— Begin GIVEN PASSAGE —
By Olivia Ward, Foreign Affairs Reporter
Toronto Star, Toronto, Ontario, Canada, Sat, Jun 13, 2009

MOSCOW – Lyudmila Alexeyeva has spent decades grappling with the ghosts of history.

A schoolgirl in the days of Stalin's terror, she helped send food parcels to starving friends and relatives in famine-struck Ukraine and distant parts of
Russia. But her experiences were airbrushed from the official record as the country raced toward the bright communist future, divorced from its dark past.

Like other Russians of her time, the 81-year-old historian and human rights activist was taught to bury her memories alongside the dead. And it was not
until the fall of communism that the past flooded into history books, classrooms and the media, undermining old certainties and raising painful doubts.

Now, says Alexeyeva – who spent months in the 1960s typing Alexander Solzhenitsyn's banned exposés of the Soviet gulag and smuggling them to friends – the current of history seems once again to be running in reverse. During Vladimir Putin's nine years in power as president and prime minister, the past has again become a battleground in a quiet struggle for the hearts and minds of Russians.

From the trashing of politically incorrect textbooks to a clampdown on government archives, no gravestone is left unturned in creating a positive version of Russia's statehood. "When a country doesn't know what to do about the future it meddles with the past," Alexeyeva said at home in central Moscow. "It happened in Soviet times and we're wading into those waters again."

Alexeyeva, who was fired from her job and the Communist Party for campaigning for political prisoners' rights in the 1970s, insists that 21st-century Russia cannot be compared with the repressive Soviet era. But she sees disturbing signs.
— End GIVEN PASSAGE —
— Begin RAW DATA —
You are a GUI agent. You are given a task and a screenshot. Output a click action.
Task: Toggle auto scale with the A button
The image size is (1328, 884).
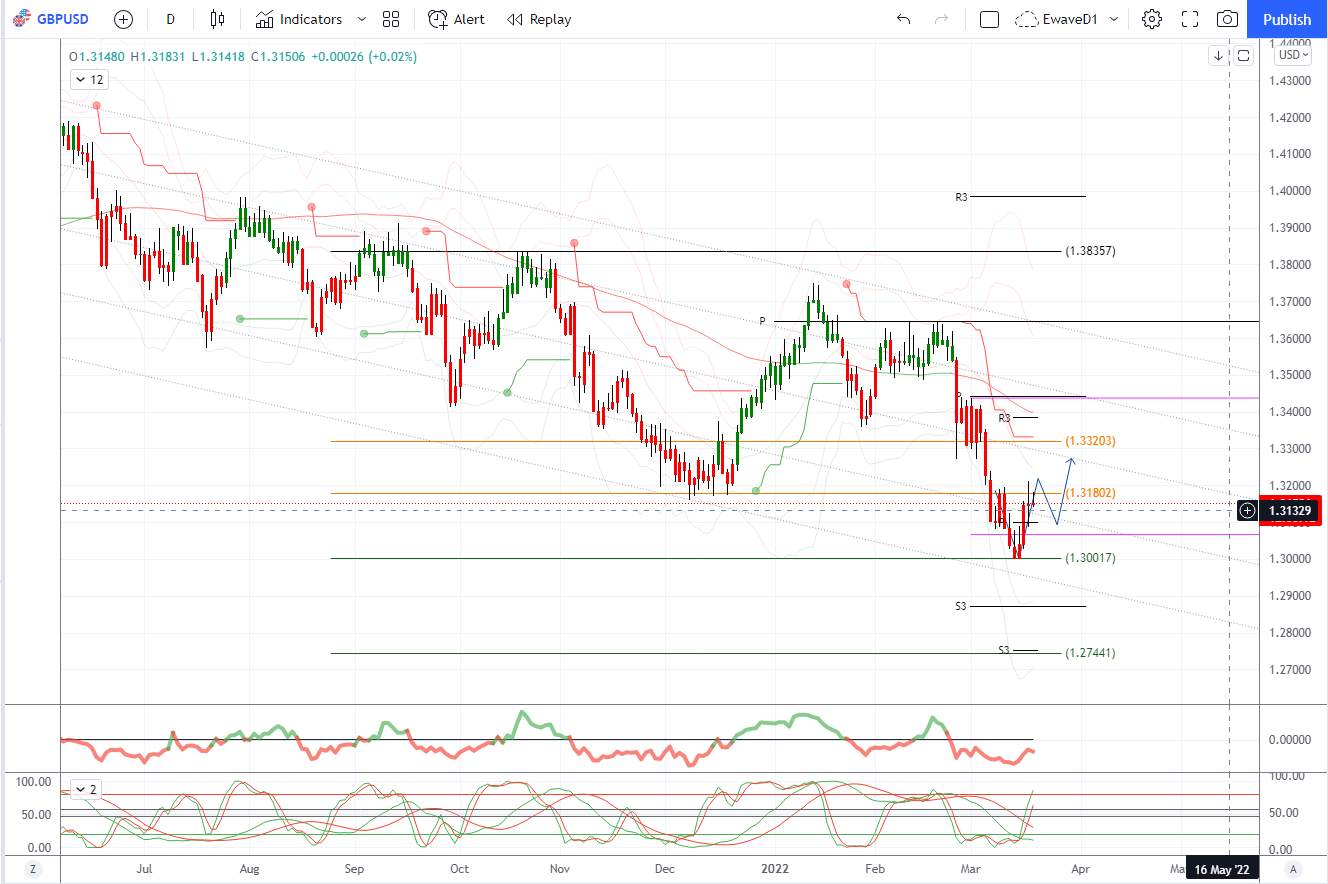tap(1293, 868)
— End RAW DATA —
*WHAT YOU ARE ASKED TO DO*.
Set down the part of the article about Lyudmila Alexeyeva word for word, starting with "A schoolgirl in" and going on through "its dark past.". Rely on the article alone for this.

*PROBLEM SOLUTION*.
A schoolgirl in the days of Stalin's terror, she helped send food parcels to starving friends and relatives in famine-struck Ukraine and distant parts of
Russia. But her experiences were airbrushed from the official record as the country raced toward the bright communist future, divorced from its dark past.